Robert F. Kennedy Jr.’s supporters are furious after he sided with his boss over the movement that helped put him in power.
The Make America Healthy Again movement erupted in anger after President Donald Trump, 79, issued an executive order Wednesday night promoting the use of glyphosate, a widely used weedkiller. MAHA supporters have long argued that the chemical is dangerous and have backed thousands of lawsuits involving Roundup, an herbicide originally manufactured by Monsanto.
Health Secretary Kennedy previously argued that Monsanto knew glyphosate caused cancer—and helped secure a $289 million jury verdict against the company in 2018, according to the New York Times.

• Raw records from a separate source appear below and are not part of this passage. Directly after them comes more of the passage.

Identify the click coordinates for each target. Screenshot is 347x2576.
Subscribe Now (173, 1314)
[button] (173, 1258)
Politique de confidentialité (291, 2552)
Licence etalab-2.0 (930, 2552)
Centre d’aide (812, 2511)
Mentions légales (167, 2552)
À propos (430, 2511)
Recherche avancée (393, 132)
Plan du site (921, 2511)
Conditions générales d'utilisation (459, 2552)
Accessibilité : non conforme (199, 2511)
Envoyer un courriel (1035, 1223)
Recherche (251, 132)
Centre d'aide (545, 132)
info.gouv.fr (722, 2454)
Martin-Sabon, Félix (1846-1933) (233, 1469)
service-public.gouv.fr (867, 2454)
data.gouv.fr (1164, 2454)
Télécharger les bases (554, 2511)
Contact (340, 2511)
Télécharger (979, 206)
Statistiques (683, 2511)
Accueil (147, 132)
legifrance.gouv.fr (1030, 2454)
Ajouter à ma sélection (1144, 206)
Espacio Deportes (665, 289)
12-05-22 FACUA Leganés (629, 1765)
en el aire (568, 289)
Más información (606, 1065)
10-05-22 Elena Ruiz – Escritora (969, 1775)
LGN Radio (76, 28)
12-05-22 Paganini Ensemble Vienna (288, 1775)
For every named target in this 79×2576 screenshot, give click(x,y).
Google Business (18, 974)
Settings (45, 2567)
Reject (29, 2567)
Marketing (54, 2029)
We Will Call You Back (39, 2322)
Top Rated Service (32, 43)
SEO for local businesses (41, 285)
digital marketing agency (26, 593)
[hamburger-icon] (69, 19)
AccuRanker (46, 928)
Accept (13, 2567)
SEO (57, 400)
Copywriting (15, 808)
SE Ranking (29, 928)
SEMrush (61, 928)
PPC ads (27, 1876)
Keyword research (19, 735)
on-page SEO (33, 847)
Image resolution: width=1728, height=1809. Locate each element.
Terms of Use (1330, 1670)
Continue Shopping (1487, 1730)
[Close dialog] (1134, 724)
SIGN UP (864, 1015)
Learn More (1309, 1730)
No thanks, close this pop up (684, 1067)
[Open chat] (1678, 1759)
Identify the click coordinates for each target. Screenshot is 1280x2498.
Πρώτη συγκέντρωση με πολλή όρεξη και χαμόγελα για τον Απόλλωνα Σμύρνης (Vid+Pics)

“The herbicide Glyphosate is one of the likely culprits in America’s chronic disease epidemic. Much more widely used here than in Europe,” Kennedy wrote on X in June 2024, while he was campaigning for president.
“Shockingly, much of our exposure comes from its use as a desiccant on wheat, not as an herbicide,” he continued. “From there it goes straight into our bodies. My USDA will ban that practice.”

Despite those strong words, Kennedy, 72, was notably compliant following the president’s order.
“Donald Trump’s executive order puts America first where it matters most—our defense readiness and our food supply,” Kennedy said in a statement to the Times on Wednesday night.
Kennedy’s switch-up was, understandably, a blow to his supporters.
“I can’t envision a bigger middle finger to every MAHA mom than this,” Ken Cook, a MAHA advocate and co-founder of Environmental Working Group, told the Times.
One X user, who identified herself as Susan, said Trump’s order was their breaking point with the president.
“MAHA was a big part of the reason I voted for Trump,” Susan wrote Thursday morning. “I have to say, ‘Promises made, promises BROKEN’. Also no amount of ‘It’s the economy, stupid” will win back my support.”

Vani Hari, a health advocate and MAHA supporter, told the Times the order was “a direct assault on MAHA” and “a gift to pesticide and chemical industry lobbies at the expense of human health.”
“MAHA voters were promised health reform, not chemical entrenchment,” Hari said.
Another so-called MAHA mom said Trump had failed to deliver on his promises.

“MAHA Moms helped him get in. We wanted RFK Jr., that is the opposite of wanting glyphosate protected, the opposite of protecting pedophiles, the opposite of sons and daughters going to war unwarranted. He is hemorrhaging supporters,” wrote X user Nicole Mendes.
Trump’s order comes just days after Bayer, which acquired Monsanto in 2018, proposed a $7.25 billion settlement to resolve lawsuits alleging its weedkiller caused cancer, CNBC reported.
In his executive order, Trump wrote that phosphorus is “critical to national defense and security.”
“Our Nation’s inadequate elemental phosphorus production, which must sustain both defense manufacturing and our significant agricultural needs, and the threat of increased domestic scarcity leave us vulnerable to hostile foreign actors and pose an imminent threat to military readiness,” he said.
The Daily Beast has reached out to the Department of Health and Human Services for comment.

It’s not the first time Kennedy has appeared to contradict the health-focused principles central to the MAHA movement. In November, The Atlantic reported that the former environmental lawyer and anti-vaccine crusader uses Zyn nicotine pouches throughout the day and frequently uses spray tanning.
The Centers for Disease Control and Prevention has cautioned that nicotine pouches are “highly addictive,” and that artificial tanning devices are associated with an increased risk of skin cancer.